__Your instructions__
Only the lines in the entries below from the line with "This screenshot has width=828, height=653." to the line with "Task: Open the 2000 keywords dropdown", both included, belong in the answer, transcribed exactly and without pictures.

__Material to process__

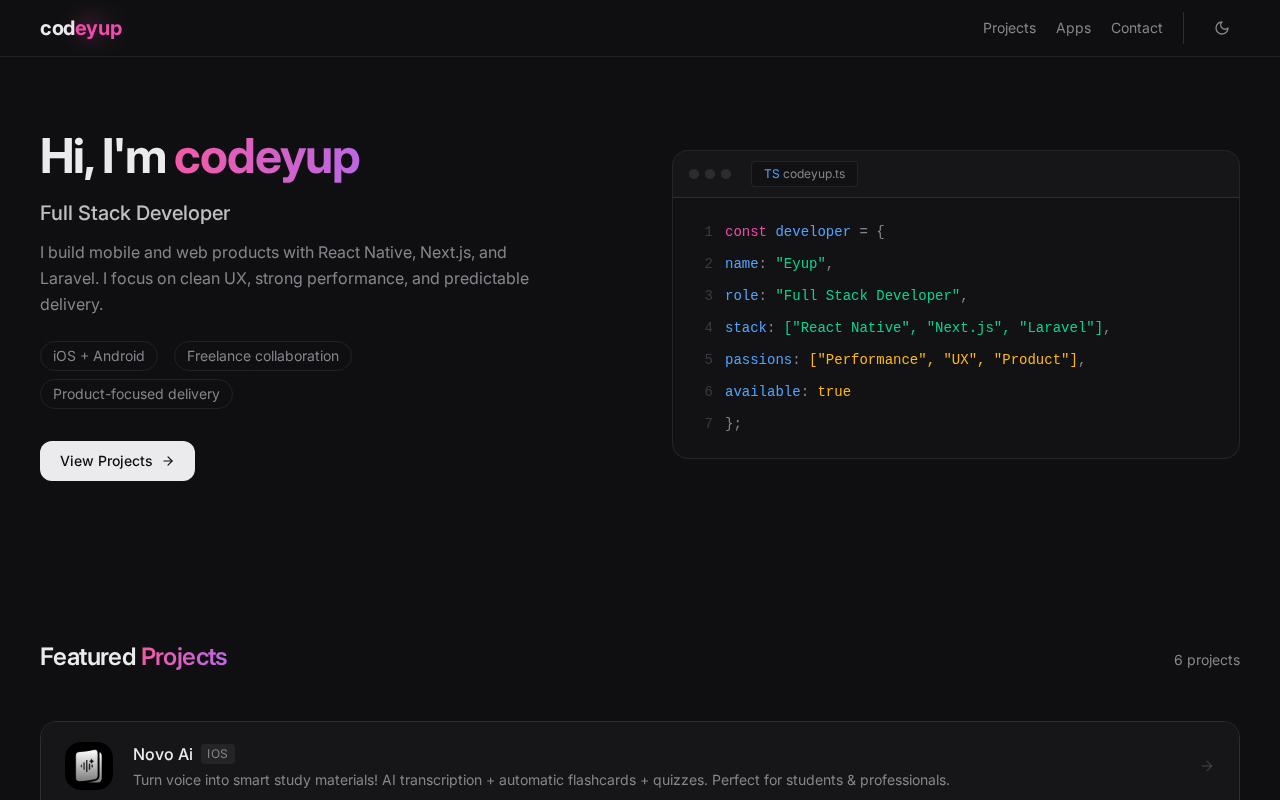Click the iOS + Android tag
Viewport: 1280px width, 800px height.
click(x=99, y=356)
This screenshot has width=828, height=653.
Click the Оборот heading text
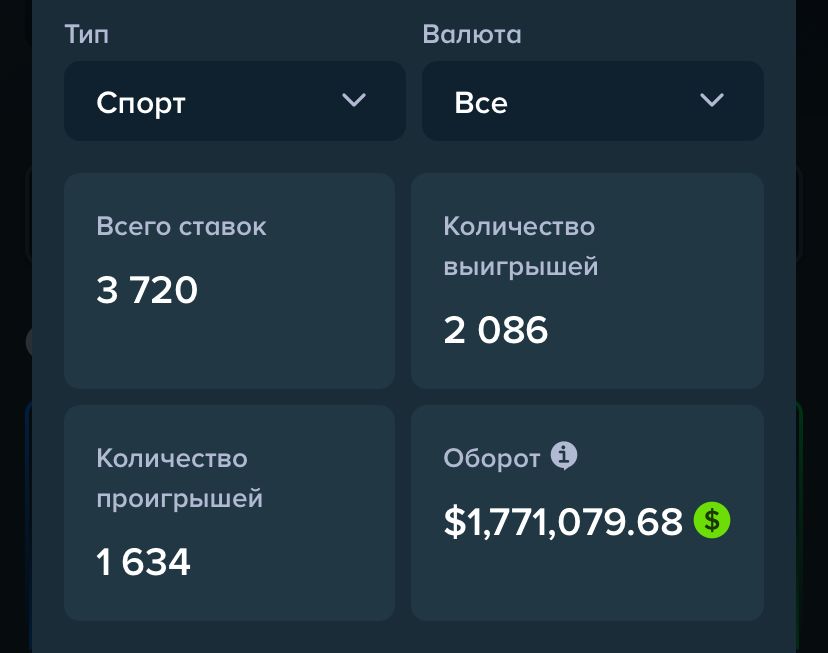coord(491,458)
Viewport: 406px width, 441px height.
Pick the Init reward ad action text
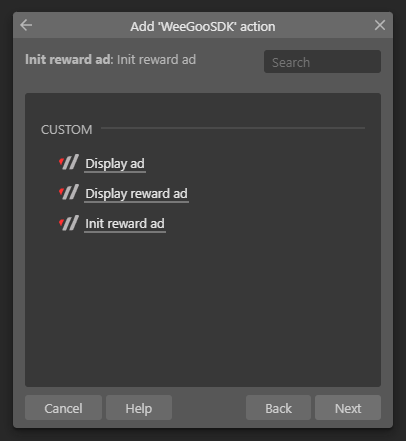pyautogui.click(x=125, y=224)
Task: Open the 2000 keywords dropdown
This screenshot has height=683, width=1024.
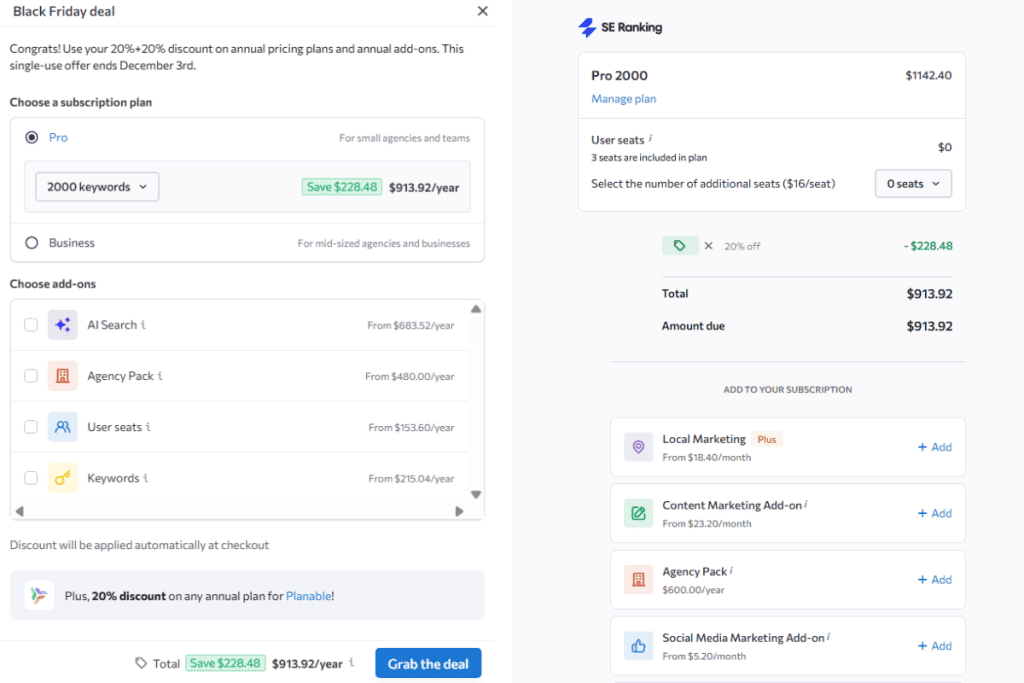Action: [x=97, y=187]
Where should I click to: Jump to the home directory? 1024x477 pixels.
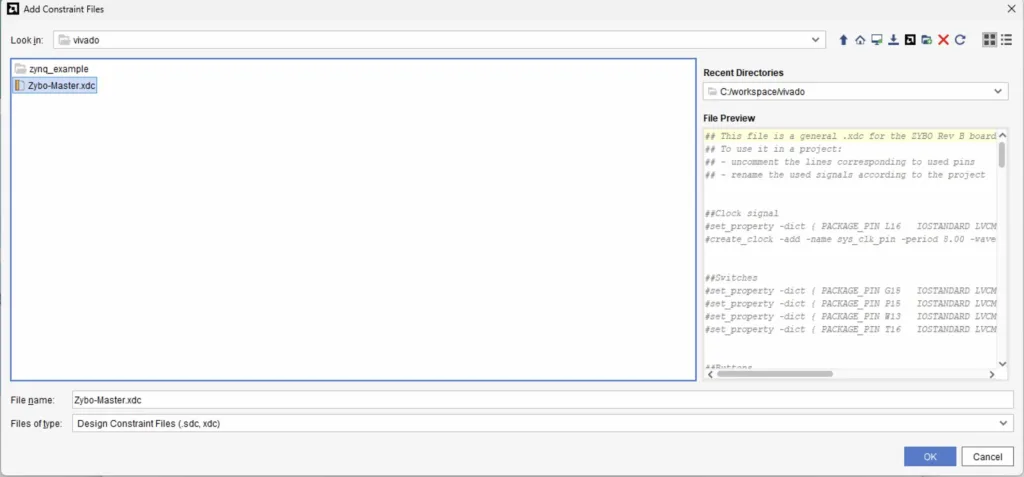(860, 40)
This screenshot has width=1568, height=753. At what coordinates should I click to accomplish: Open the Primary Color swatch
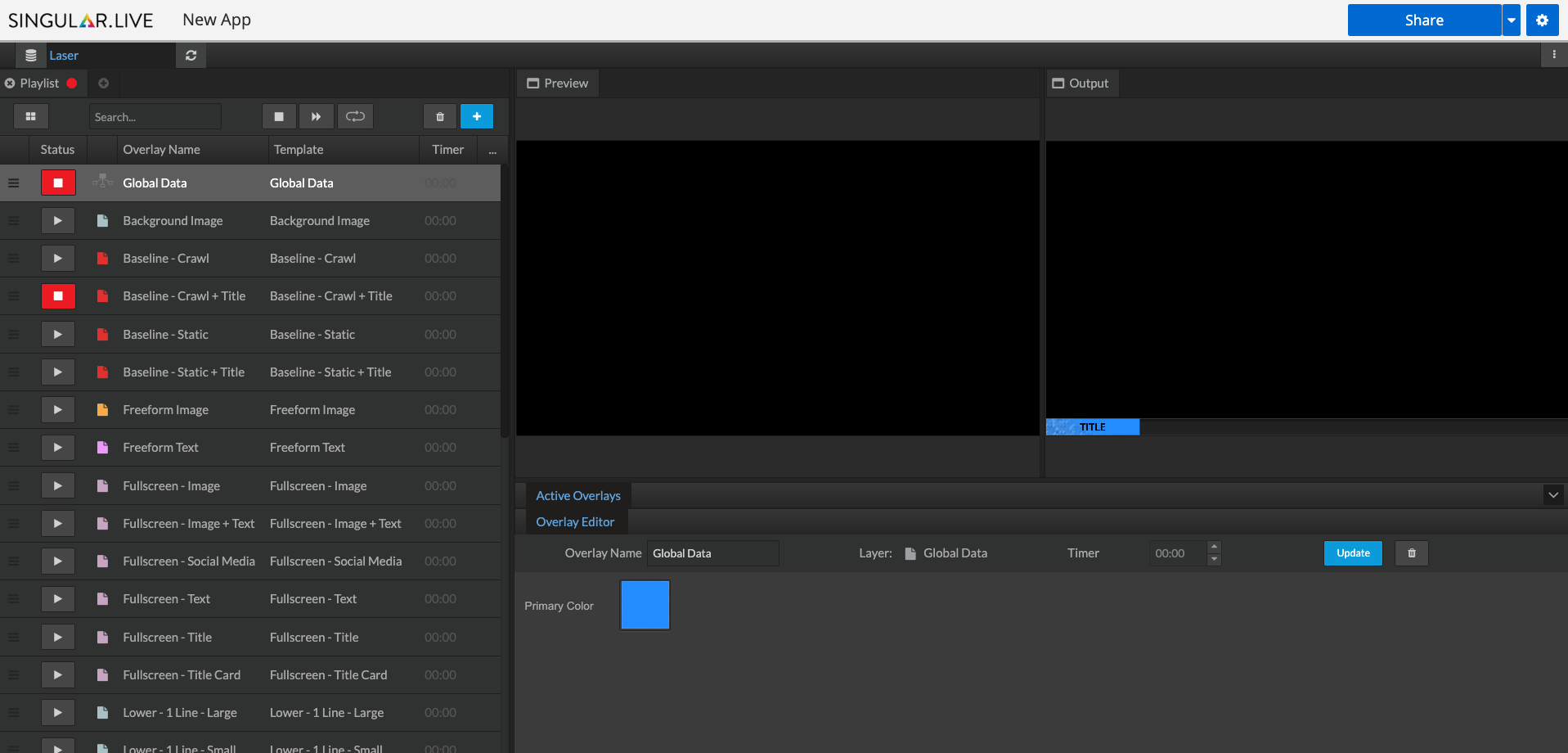[645, 605]
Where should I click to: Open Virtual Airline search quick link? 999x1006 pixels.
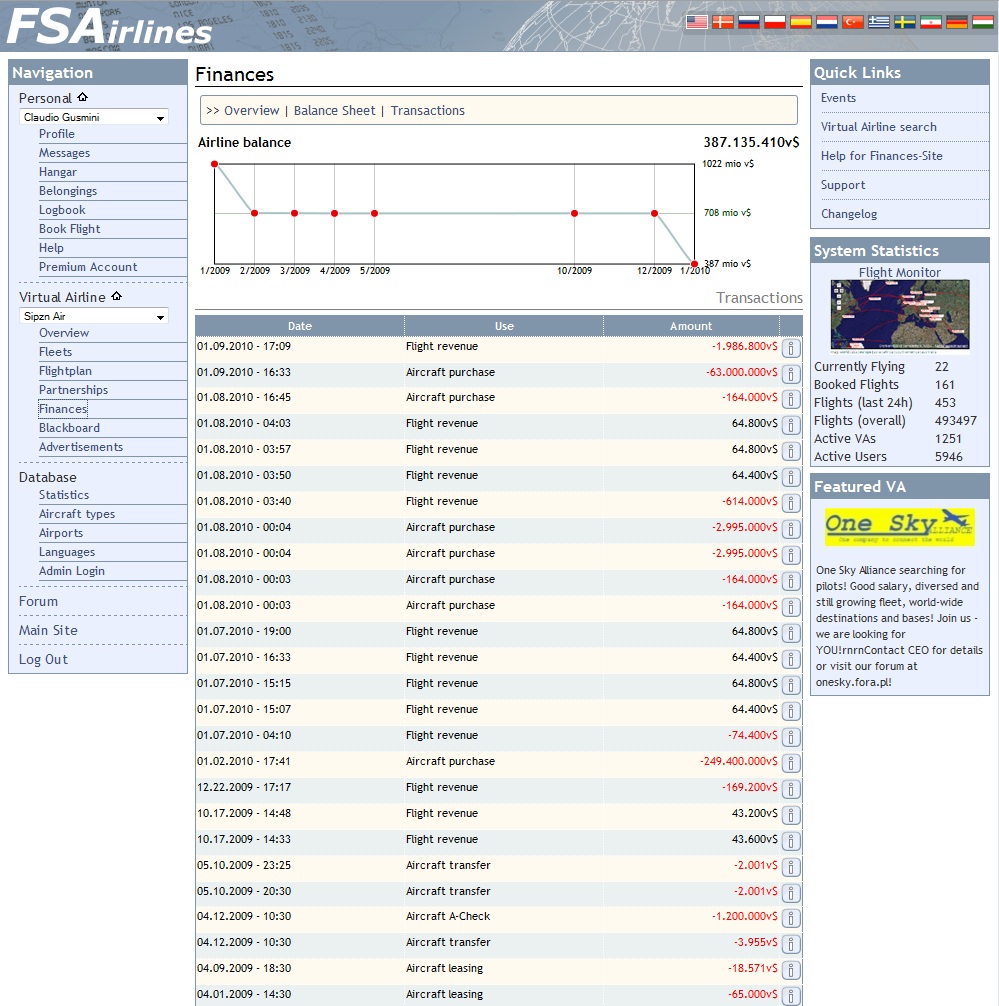[x=878, y=127]
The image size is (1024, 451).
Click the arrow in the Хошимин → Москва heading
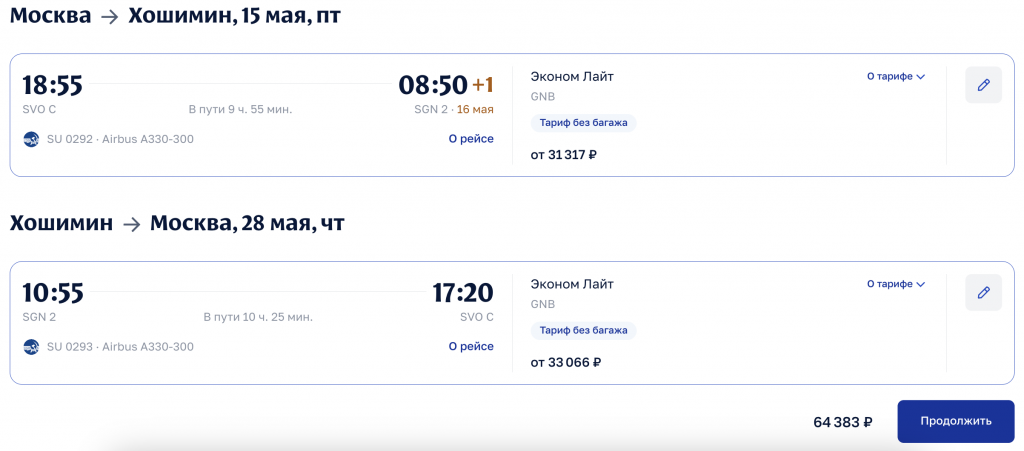point(131,224)
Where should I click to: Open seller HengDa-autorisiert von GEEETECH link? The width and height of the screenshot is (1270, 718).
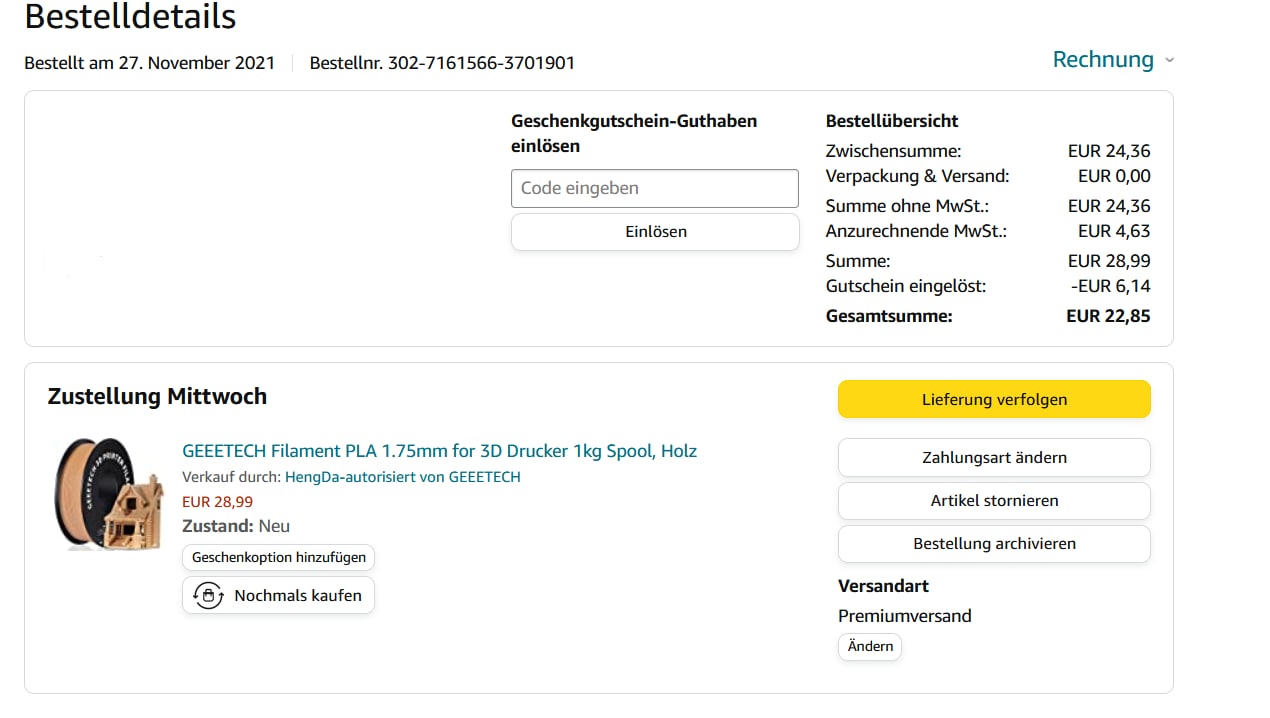click(x=402, y=477)
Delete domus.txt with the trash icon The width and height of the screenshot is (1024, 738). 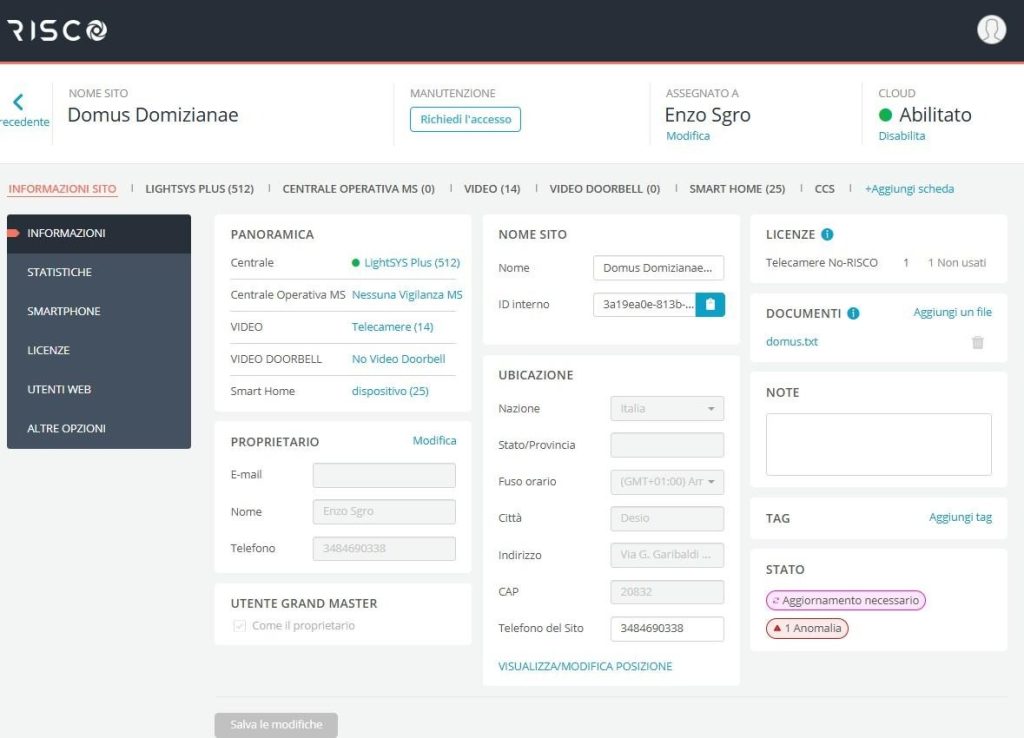(x=977, y=342)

__Output for this task__
This screenshot has width=828, height=653.
Click the Оборот heading text
coord(491,458)
Viewport: 406px width, 441px height.
Pick the Init reward ad action text
pyautogui.click(x=125, y=224)
Task: Open the 2000 keywords dropdown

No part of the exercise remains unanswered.